Aller au contenu

Page:Revue des Deux Mondes - 1858 - tome 14.djvu/948

La bibliothèque libre.
Le texte de cette page a été corrigé et est conforme au fac-similé.

Croirons-nous, comme on le prétend, que les sens du crisiaque, somnambule ou extatique, se déplacent réellement ? Croirons-nous qu’il peut parler des langues étrangères, prescrire instinctivement d’efficaces remèdes et enfin prévoir l’avenir ?

Le docteur Pététin déclara en 1787 avoir observé un cataleptique qui voyait, entendait et sentait par le creux de l’estomac et même par le bout des doigts et des orteils. Selon lui, la cause de ces faits était l’électricité animale, accumulée sur certains points du corps. Selon les magnétiseurs, cette cause n’était autre que le magnétisme. Selon la science actuelle, ce n’est ni l’un ni l’autre de ces agens. Bien observé, le phénomène se réduit à un des effets ordinaires de l’union de l’âme et du corps. Un homme absorbé dans ses réflexions n’entend pas votre voix qui l’appelle ; vous le touchez du doigt, il vous entend.

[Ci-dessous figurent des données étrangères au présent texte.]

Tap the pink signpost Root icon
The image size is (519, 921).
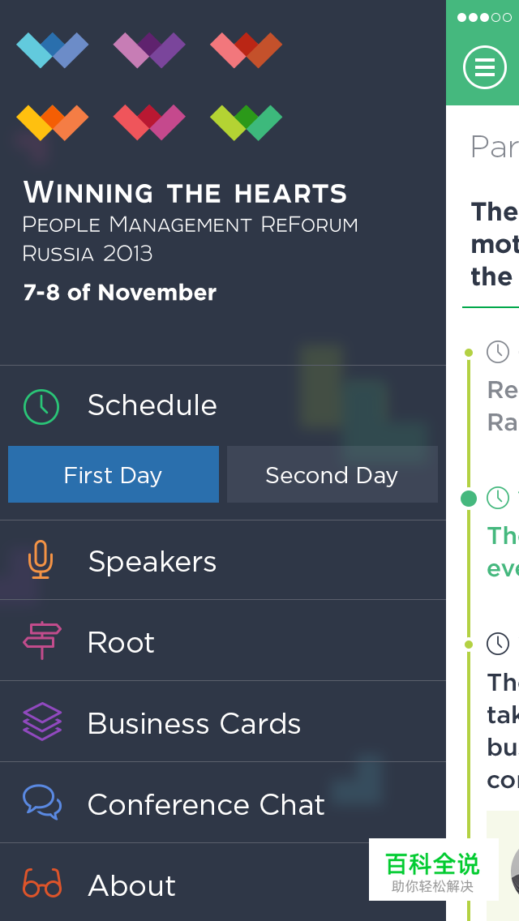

Faut-il en conclure que son ouïe a passé dans son bras ? Un malade qui souffre d’un mal local dort, brisé par la fatigue : vous lui parlez, il reste sourd ; mais en lui parlant, effleurez seulement la partie endolorie de son corps, il vous répondra. De même, le cataleptique, chez lequel la crise nerveuse a irrité le plexus solaire et engourdi l’oreille, n’entend que lorsque l’air, mis en mouvement par la voix, a ébranlé le siège ordinaire de ses sensations externes, l’épigastre : communiqué au cerveau, cet ébranlement l’excite, et cette excitation à son tour rend à l’oreille son habileté, à l’esprit sa force attentive. Toutefois ces effets se succèdent avec une telle rapidité, que le siège de la première sensation paraît se confondre avec celui de la dernière. Voilà qui est clair et intelligible, tandis que personne ne comprend que l’estomac ou le gros orteil usurpe et remplisse les fonctions de l’oreille.

Je ne voudrais pas insister trop longtemps sur cette analyse psychologique des crises nerveuses. Quelques mots encore cependant, afin que le lecteur apprécie bien les avantages d’une sage méthode philosophique.

On a toujours fait grand bruit de l’instinct des remèdes et du don particulier de parler des langues étrangères qui se remarquent chez les somnambules et les crisiaques. En ce qui touche l’instinct des remèdes, la crédulité est poussée fort loin ; mais que l’on réduise le fait à ses limites vraies, qu’on en ôte ce qui ne peut s’y rencontrer, c’est-à-dire des connaissances spéciales en pathologie et en thérapeutique, que restera-t-il ? Un instinct naturel de conservation que possèdent les animaux et les sauvages, et qui, inactif ou négligé dans la vie éveillée et normale, se ranime chez le dormeur, le malade, le crisiaque ou le somnambule, pour leur indiquer le point précis de leur corps que le mal menace ou attaque, et leur suggérer par une rapide induction la pensée de quelque facile remède.